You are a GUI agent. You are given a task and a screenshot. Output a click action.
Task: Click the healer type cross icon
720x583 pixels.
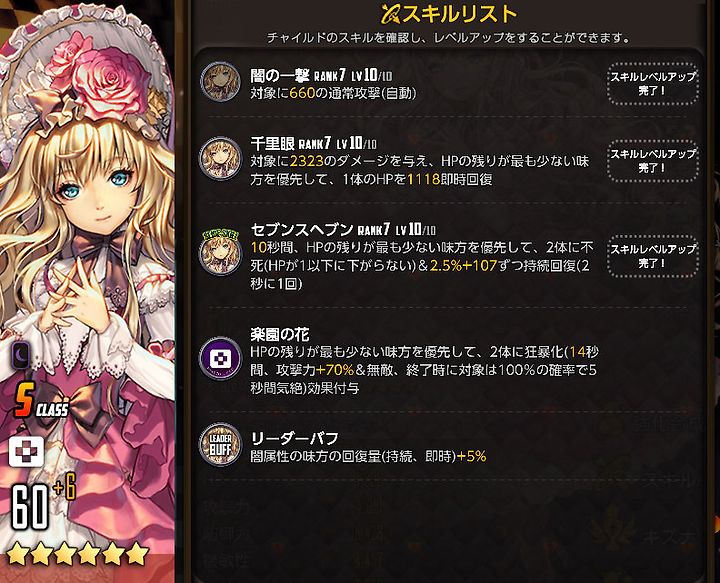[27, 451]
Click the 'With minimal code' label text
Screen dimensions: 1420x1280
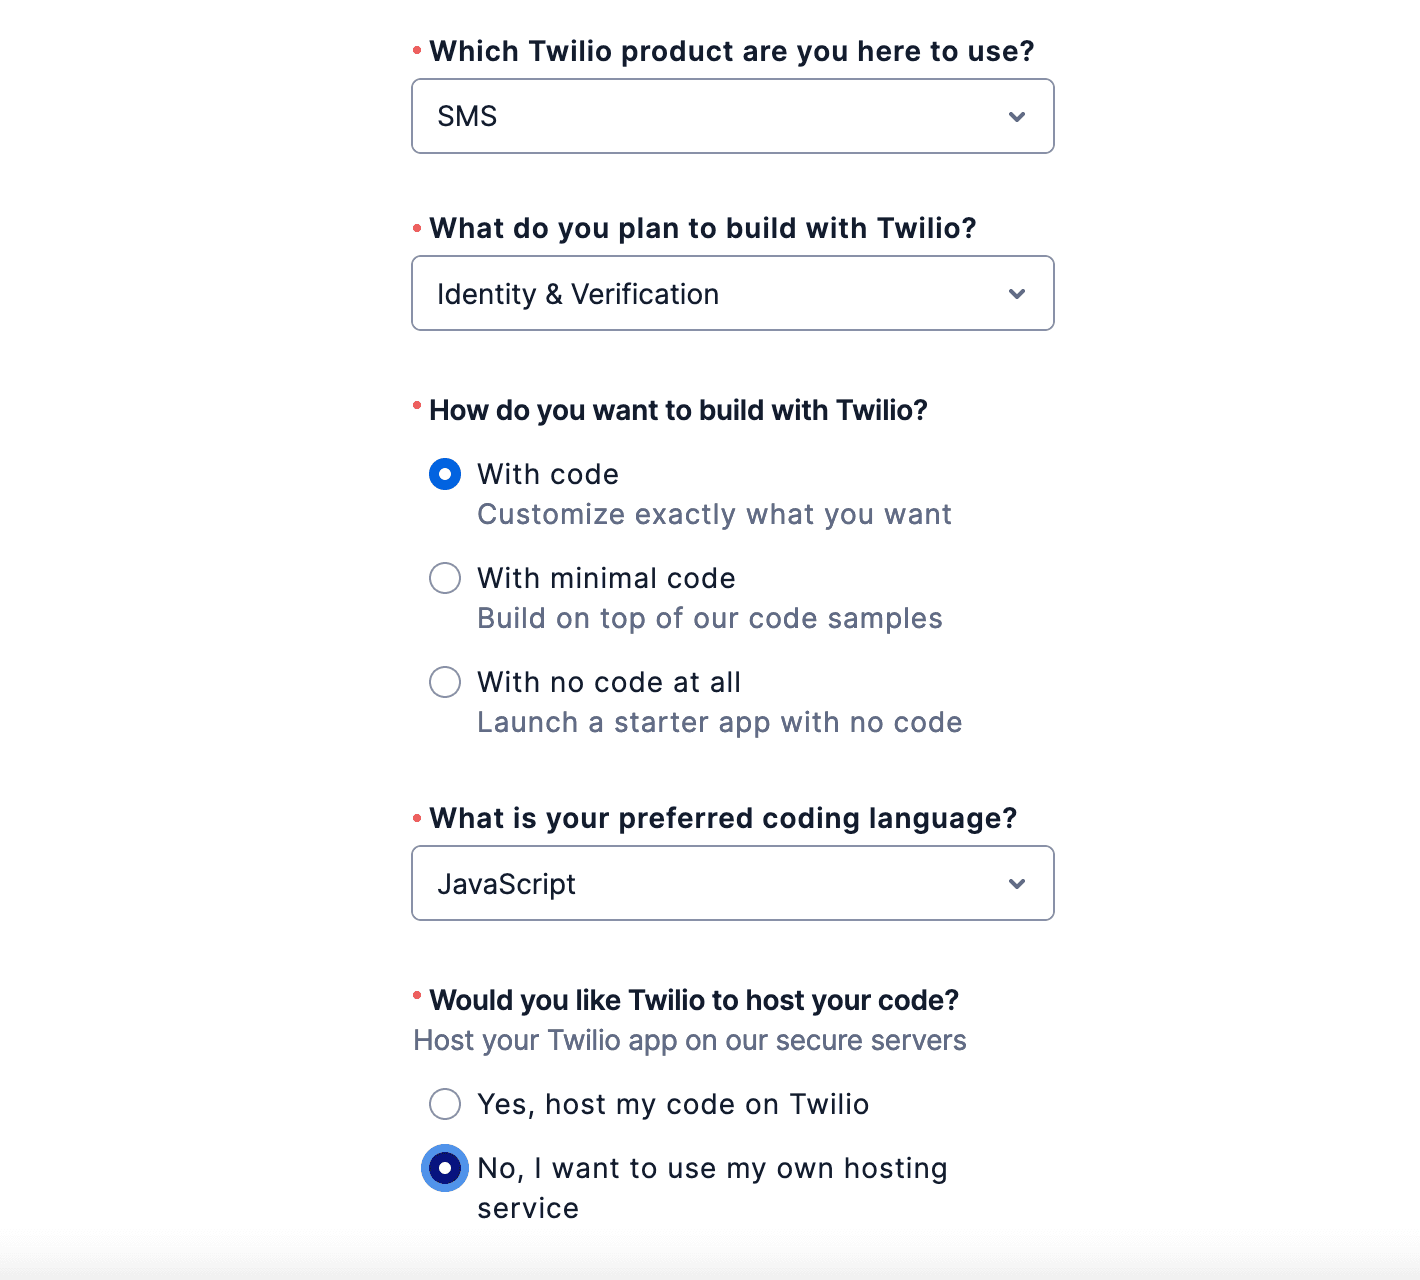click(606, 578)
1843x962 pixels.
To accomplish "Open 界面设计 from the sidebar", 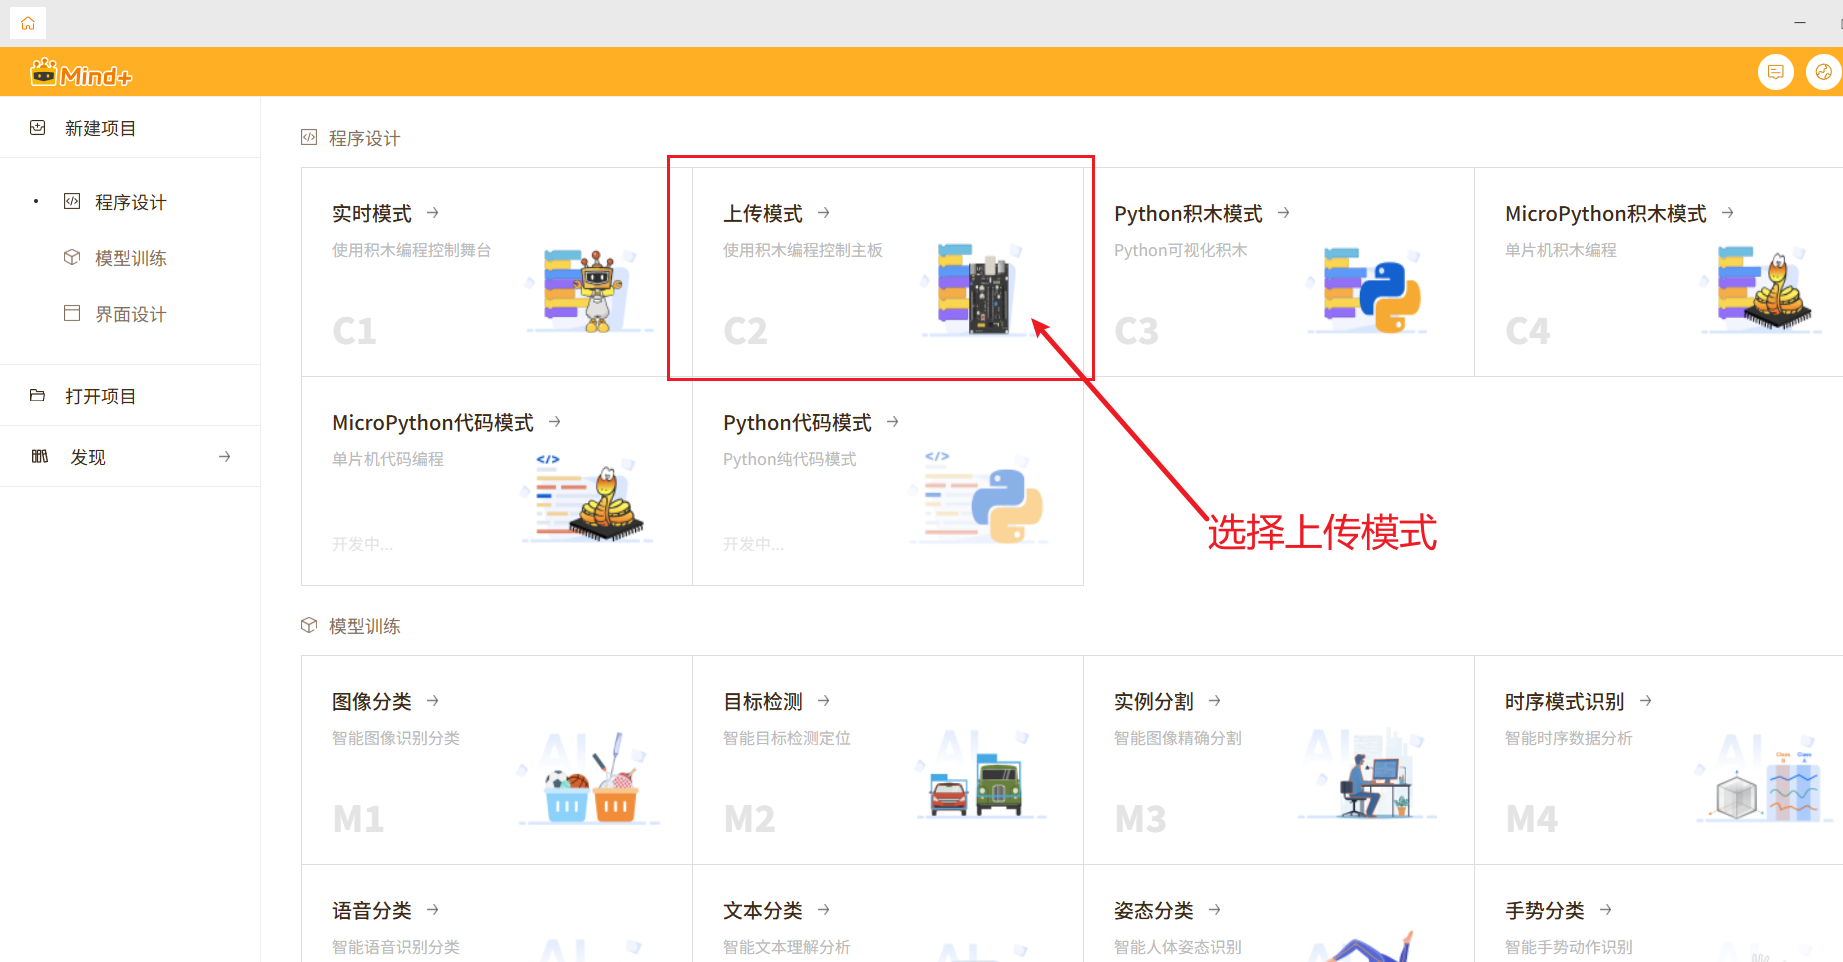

------------------------------------------------------------

→ What to produce: Copy the data precisely. Skip every picture.

→ Exercise output:
You are a GUI agent. You are given a task and a screenshot. Output a click action.
Task: Click the healer type cross icon
720x583 pixels.
[27, 451]
Click the 'With minimal code' label text
Screen dimensions: 1420x1280
click(606, 578)
1843x962 pixels.
To accomplish "Open 界面设计 from the sidebar", 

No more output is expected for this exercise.